Los legionarios pasaron así a formar parte de la vida civil y política de las ciudades, ejerciendo de administradores, magistrados locales, escribas, contables... Eran el nuevo sistema nervioso de la política y el poder. Severo introdujo igualmente un mecanismo de promoción que permitía el ascenso a lo más alto desde la condición de soldado raso. El ejército pasó a ser la única instancia que permitía medrar en función del talento y el valor, eludiendo las limitaciones sociales de la cuna.
Pronto, las barreras entre el mundo civil y el militar se difuminaron. En cierto modo, la sociedad se militarizó. Era el comienzo de una nueva era, la de los emperadores-soldado, que adquirieron un gran protagonismo en la batalla después. El hijo de Severo, el emperador Caracalla, dio un paso más en 212: extendió la ciudadanía a todos los habitantes libres del Imperio, permitiendo así que cualquier varón ingresase en el ejército.
Las diferencias entre las legiones (formadas por ciudadanos) y las tropas auxiliares (hasta entonces, nativos sin ciudadanía) fueron desapareciendo paulatinamente. La presencia aristocrática en la milicia se diluyó hasta evaporarse. A mediados del siglo III, las luchas por el poder y los golpes de Estado eran constantes. Por el norte aumentaba la presión de los germanos, que ya traspasaban casi impunemente el Rin y el Danubio (las guarniciones permanentes de las fronteras resultaron inútiles).
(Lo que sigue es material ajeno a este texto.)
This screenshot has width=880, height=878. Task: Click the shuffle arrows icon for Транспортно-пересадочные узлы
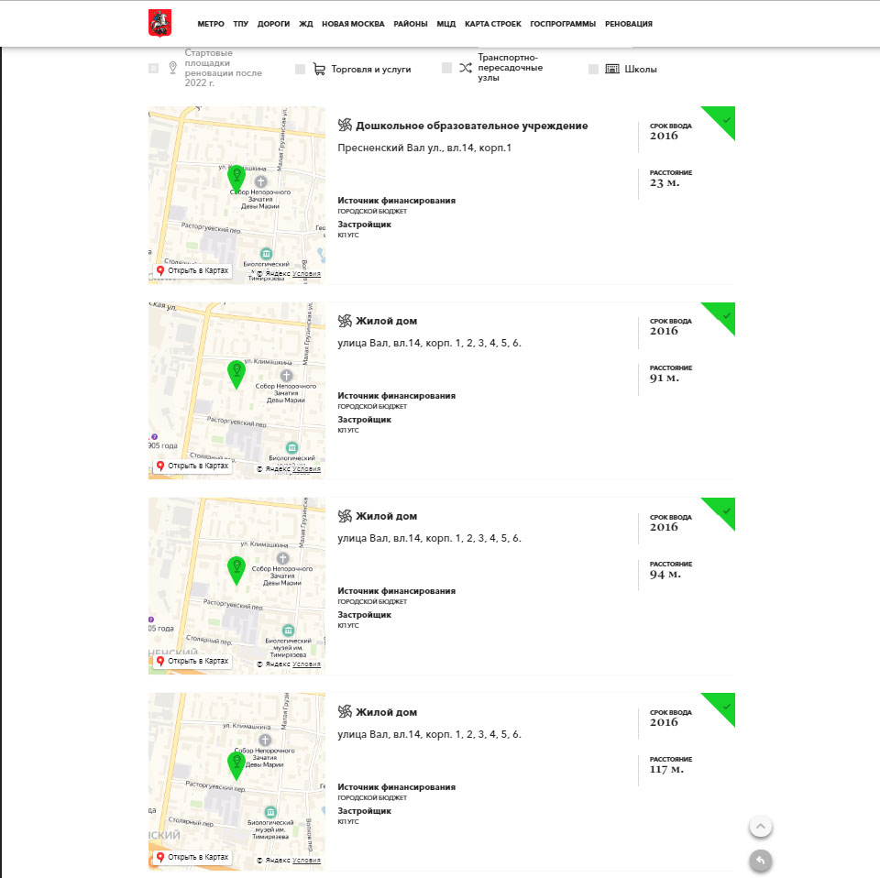[466, 68]
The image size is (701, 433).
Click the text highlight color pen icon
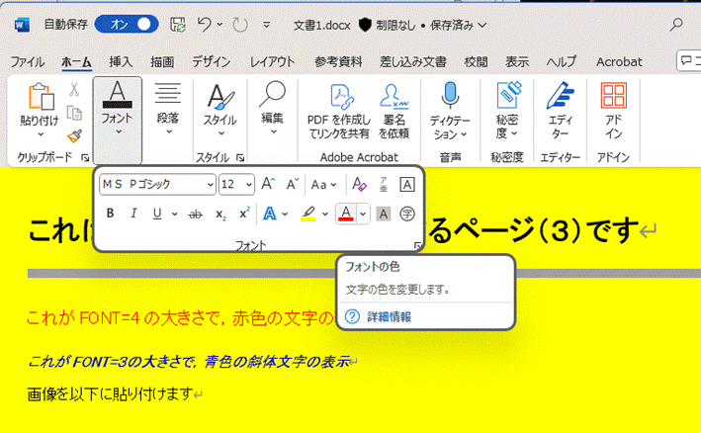click(308, 213)
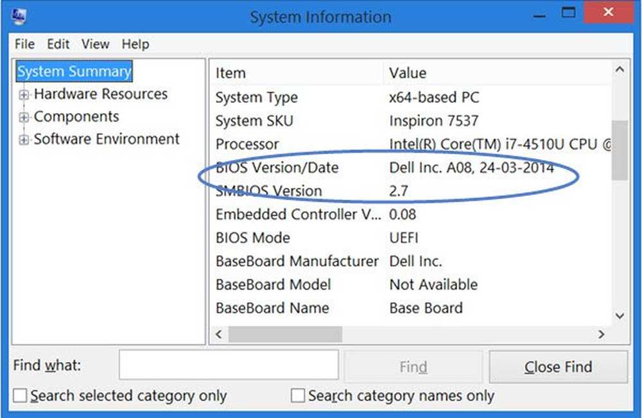Open the Help menu

(135, 44)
Relieve de un soldado pretoriano procedente de Pérgamo (Turquía)
Con tantos frentes abiertos, Roma tuvo que adoptar una actitud defensiva que evitara la invasión extranjera. Para acudir con rapidez adonde fuese necesario se crearon legiones móviles, ubicadas cerca del emperador o en lugares estratégicos. Mientras las tropas fronterizas se fueron convirtiendo en una milicia de campesinos que podían alzar las armas ocasionalmente, en el corazón de Roma se articulaba la selecta fuerza móvil, con abundante caballería.
Fue Diocleciano quien, a finales del siglo III, creó este ejército móvil. Logró aumentar los soldados a 600.000, haciendo que la condición militar fuese hereditaria. También reforzó las fronteras, y estableció los cupos obligatorios de hombres que debían aportar las provincias. En caso de no hacerlo, la provincia infractora debía pagar, financiando así la contratación de mercenarios. Sin embargo, este gran esfuerzo militar supuso nuevos impuestos, lo que empobreció aún más a la población.
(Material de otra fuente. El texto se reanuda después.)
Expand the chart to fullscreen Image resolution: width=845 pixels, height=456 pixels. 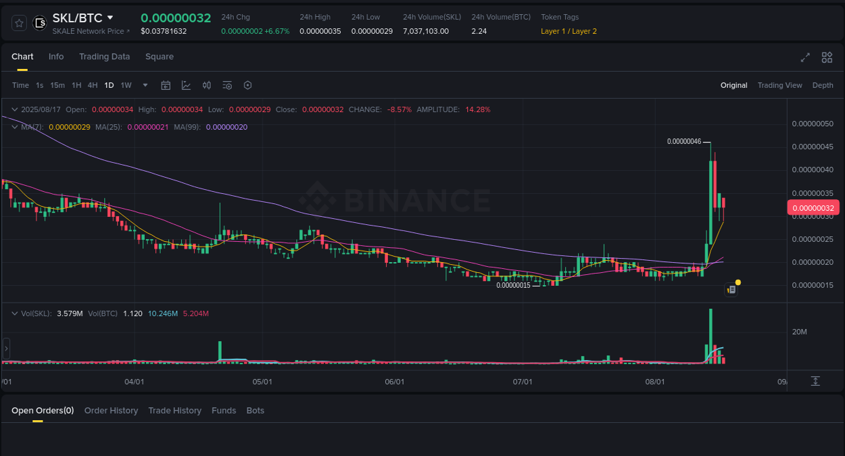pos(805,57)
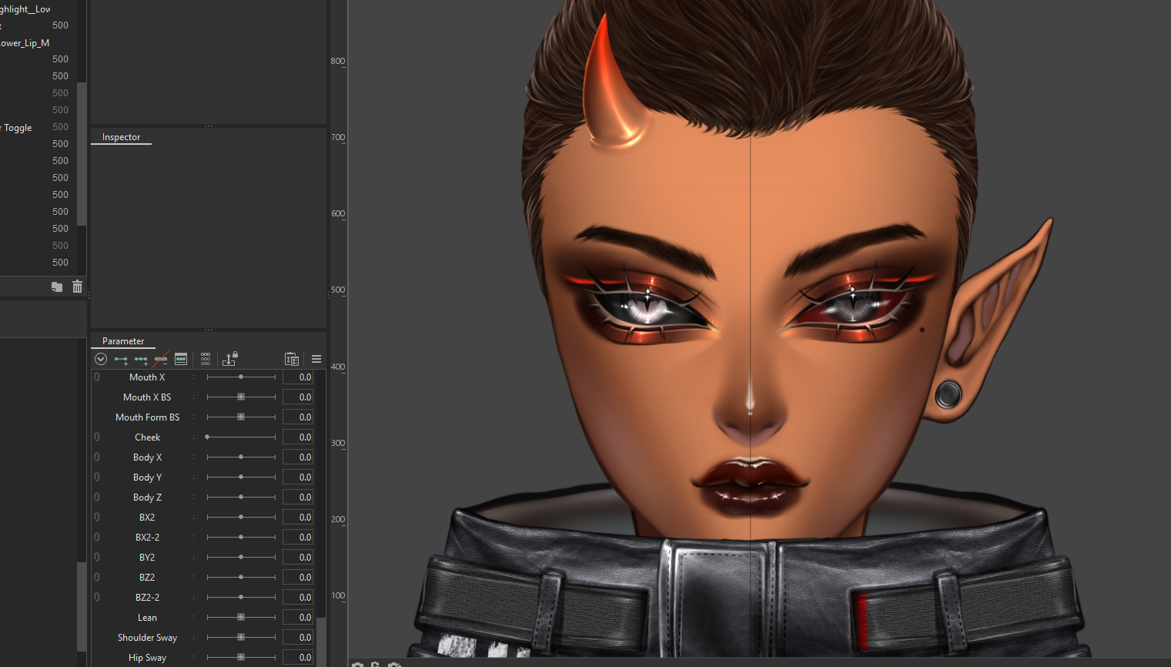This screenshot has height=667, width=1171.
Task: Open the parameter settings clipboard icon
Action: click(x=292, y=359)
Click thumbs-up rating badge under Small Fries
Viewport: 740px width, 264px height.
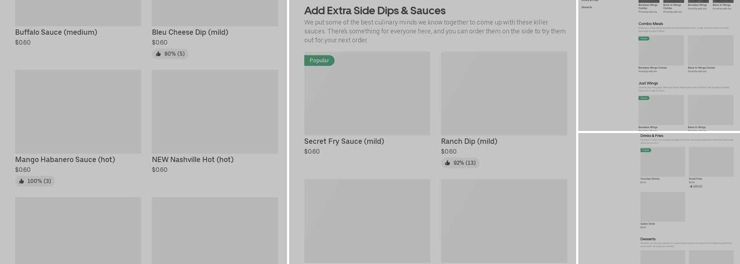coord(696,186)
Por otra parte, temeroso de los golpes de Estado, Diocleciano también evitó que hubiera grandes concentraciones de tropas en manos de pocos generales. En el siglo IV, Constantino desarrolló las ideas de Diocleciano. A raíz de la experiencia adquirida en el combate contra germanos y persas, aumentó la caballería y mejoró su armadura. También renovó el armamento de la infantería, ahora con un hacha y una espada de doble filo y mayor tamaño. Asimismo, se incrementó la movilidad del ejército, ahora capaz de desplazarse más rápidamente.
En realidad, Diocleciano estaba convencido de que el verdadero peligro residía en las posibles sublevaciones internas y guerras civiles, por lo que precisaba tener su ejército cerca y controlado. Sin embargo, la falta de soldados era ya una constante. Lo suplió con la utilización cada vez mayor de las llamadas tropas federadas (germanos al servicio de Roma), algo que sus sucesores incrementaron progresivamente.
A finales del siglo IV, a pesar de los vanos intentos de frenar la descomposición interna del Imperio, los germanos (fuesen amigos o enemigos de Roma) ya campaban a sus anchas en Occidente. A falta de paga, las guarniciones romanas se dispersaron y disolvieron, y los bárbaros traspasaron masivamente las fronteras. Cuando fue depuesto el último emperador en el año 476, hacía ya tiempo que las legiones romanas como tales habían dejado de existir. El lento ocaso de Roma fue parejo al de su ejército, poniendo en evidencia la interrelación de sus respectivas historias.